Détails de la tâche:
Reprenez le texte sur la personnalité internationale du Canada après sa dernière phrase et rédigez-en la suite.

Texte source:
Les priorités que le gouvernement a établies pour le rôle international du Canada ont aussi été modulées par ce que j'appelle notre personnalité internationale. Je vois la politique étrangère du Canada comme le miroir de notre société, de nos intérêts fondamentaux au regard de la sécurité, de la prospérité et de la souveraineté, ainsi que des valeurs auxquelles nous sommes profondément attachés, c'est-à-dire la démocratie libérale, le respect des droits de la personne, la diversité et la primauté du droit. Ce qui nous définit comme pays, c'est notre capacité à fondre en une seule voix une multitude de cultures et de personnes, et deux langues officielles (auxquelles s'ajoutent de nombreux autres groupes linguistiques). Ce sont là les éléments de notre personnalité internationale.


En ce début du XXIe siècle, marqué par la mondialisation, la multiplication des menaces à la sécurité humaine, un nombre sans précédent d'États en crise et un acteur planétaire prééminent, la personnalité internationale du Canada est plus importante que jamais. En outre, le devoir que nous avons de protéger et de préserver les valeurs et les intérêts de nos propres citoyens exige que nous soyons actifs sur la scène internationale, en tant que citoyen du monde responsable.


Aujourd'hui plus que jamais, les Canadiens veulent contribuer au mieux être du monde, par l'avènement de la paix et la réduction de la pauvreté. Cela constitue un défi pour un pays ne comptant que 32 millions d'habitants, mais avec des communautés issues de 150 pays et des intérêts commerciaux s'étendant de la Mongolie au Michigan, c'est un défi capital que nous devons relever. L'épidémie de SRAS [syndrome respiratoire aigu sévère] en 2003 nous a rappelé à quel point il est crucial pour notre sécurité d'être prêts à agir rapidement et efficacement à l'étranger.


Je suis loin d'être un devin, mais j'avais prédit cette réalité dans un livre que j'ai publié en 1998 sous le titre Pour une politique de la confiance, et où je déclarais ceci : « Le Canada de l'an 2005 sera placé devant des choix stratégiques quant aux enjeux internationaux qu'il ne pourra ignorer. » Je faisais alors référence à une politique internationale largement mondialisée, et à la nécessité connexe de redéfinir notre politique étrangère « pour maintenir et améliorer notre image et préserver notre spécificité dans un contexte international plus fluide… ».


C'est exactement ce que nous avons fait dans l'Énoncé de politique internationale : nous avons clairement identifié nos intérêts, précisé nos valeurs et nos principes fondamentaux, et établi des objectifs réalisables et concrets qui seront soutenus par des investissements stratégiques et ciblés, et cela d'une manière coordonnée.


L'originalité du projet politique canadien

À mon avis, la personnalité internationale du Canada telle que la reflète notre Énoncé de politique internationale tient à la réussite du projet politique canadien.


Je vous ai déjà raconté que, à l'époque de Louis Hippolyte La Fontaine et de Robert Baldwin, nous avons délibérément opté pour une voie différente de celle des autres pays, une voie qui nous appartient en propre. Avec leur poignée de main historique en 1840, La Fontaine et Baldwin ont manifesté leur détermination à ignorer le rapport de Lord Durham, qui recommandait une forme d'assimilation de la population francophone « inférieure ».

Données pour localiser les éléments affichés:
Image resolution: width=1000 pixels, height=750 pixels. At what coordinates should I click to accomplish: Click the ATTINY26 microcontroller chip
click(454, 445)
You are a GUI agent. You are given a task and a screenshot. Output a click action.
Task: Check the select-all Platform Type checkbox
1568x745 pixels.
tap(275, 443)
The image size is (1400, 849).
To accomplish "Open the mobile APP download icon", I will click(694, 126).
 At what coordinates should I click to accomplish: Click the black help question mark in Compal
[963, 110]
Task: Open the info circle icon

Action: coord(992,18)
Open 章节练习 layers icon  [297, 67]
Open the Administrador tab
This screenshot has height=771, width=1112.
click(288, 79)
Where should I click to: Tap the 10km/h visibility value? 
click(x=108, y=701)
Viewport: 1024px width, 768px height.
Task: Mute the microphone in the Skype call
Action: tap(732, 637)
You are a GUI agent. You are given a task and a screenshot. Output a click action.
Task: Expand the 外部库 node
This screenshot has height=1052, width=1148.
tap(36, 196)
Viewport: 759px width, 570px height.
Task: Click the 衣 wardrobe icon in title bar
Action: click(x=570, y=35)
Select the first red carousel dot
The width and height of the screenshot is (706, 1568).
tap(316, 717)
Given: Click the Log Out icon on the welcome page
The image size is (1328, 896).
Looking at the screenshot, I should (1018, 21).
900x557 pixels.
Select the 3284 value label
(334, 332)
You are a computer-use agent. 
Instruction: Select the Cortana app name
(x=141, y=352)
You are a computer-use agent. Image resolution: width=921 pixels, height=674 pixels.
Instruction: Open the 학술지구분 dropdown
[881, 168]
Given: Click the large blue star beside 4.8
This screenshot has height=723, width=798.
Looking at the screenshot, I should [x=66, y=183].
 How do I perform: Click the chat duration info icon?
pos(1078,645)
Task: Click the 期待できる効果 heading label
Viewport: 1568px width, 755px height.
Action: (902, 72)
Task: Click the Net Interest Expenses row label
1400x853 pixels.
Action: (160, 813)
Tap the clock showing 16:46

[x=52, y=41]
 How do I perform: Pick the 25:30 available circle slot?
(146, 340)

Bonne réponse:
Le choix que nous avons fait alors a été un facteur déterminant pour l'avenir de notre citoyenneté politique, et il a été renforcé en 1867 avec l'Acte de l'Amérique du Nord britannique, où il était stipulé qu’en adoptant le fédéralisme, le Canada protégerait les droits de la minorité francophone, qui vit en majorité au Québec.


Le Canada se proposait de n'être ni un État strictement anglophone ni un État strictement francophone. Au lieu d'opter pour l'État-nation traditionnel, avec une seule langue, une seule religion, un seul système juridique et une seule culture, nous avons créé un pays où cohabitent deux langues, de multiples cultures et religions et deux systèmes juridiques représentés par la common law et le Code civil. C'est ainsi que les vagues successives d'immigrants ont trouvé un pays différent, pluraliste et accueillant, où ils étaient encouragés à célébrer leurs propres racines. Ces immigrants ont contribué, au fil des ans, à la formation de la mosaïque canadienne.


Nous avons créé une forme originale de citoyenneté politique qui incite nos citoyens à adopter un certain nombre de valeurs fondamentales, dont le respect de la personne et une conception commune de la justice. Je crois que ces valeurs sont au cœur du libéralisme. Nous n'avons pas voulu d'un creuset qui amalgame les identités pour n'en faire qu'une seule.


Nous disons aux immigrants : vos groupes, vos personnalités, vos terres d'origine sont considérés comme des atouts de ce pays. Cette grande mosaïque canadienne — le contraire de l'État-nation qui cherche à éliminer les différences et à assimiler les minorités — constitue un pays unique qui, à mon avis, reflète bon nombre de nos valeurs libérales.


C'est grâce à ce choix que le Canada est aujourd'hui un pays bien équipé pour affronter l'ère postmoderne et la mondialisation.


Les caractéristiques de la personnalité politique canadienne, à nulle autre pareille, sont fondées sur des principes et des valeurs dont nous devrions faire profiter le reste du monde : le respect, la tolérance, la générosité et l'ouverture, entre autres.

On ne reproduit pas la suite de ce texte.